O presidente Luiz Inácio Lula da Silva pediu o reforço e a autonomia da defesa do Brasil, afirmando que a ausência da proteção poderia significar caminho aberto para invasões de agressores. Ele propôs que o País desenvolva sua própria capacidade militar e tecnológica, em vez de comprar de grandes potências. A iniciativa surge em um contexto de percepção de risco elevado na região, especialmente após a captura de Nicolás Maduro por forças dos EUA.
E daí?
Essa postura indica uma mudança na estratégia de segurança nacional do Brasil, que passa a considerar-se um potencial alvo e busca autossuficiência militar. Implica uma maior integração e cooperação em defesa entre países do Sul Global, buscando reduzir a dependência de fornecedores externos.

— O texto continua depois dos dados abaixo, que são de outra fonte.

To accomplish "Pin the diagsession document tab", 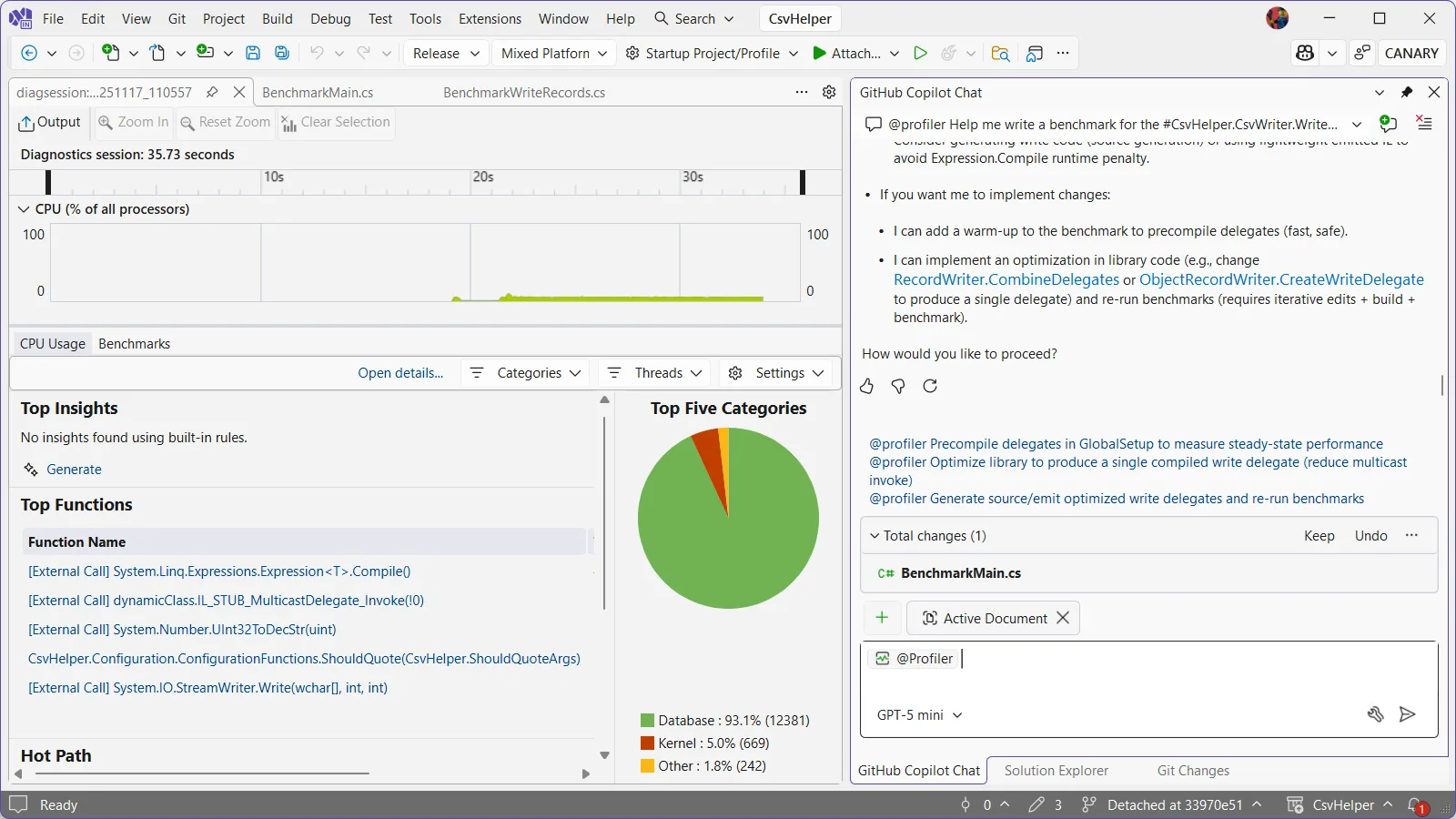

A retórica de Lula sugere uma preocupação crescente com a soberania em um cenário geopolítico volátil.
O que muda?
Sinaliza o reconhecimento de que a diplomacia, sozinha, pode não ser mais suficiente para manter o Brasil fora de conflitos militares, como é a tradição do País. Além disso, indica afastamento da política de compra externa de armamentos e um possível movimento de reindustrialização, bem como enfoque no desenvolvimento tecnológico nacional.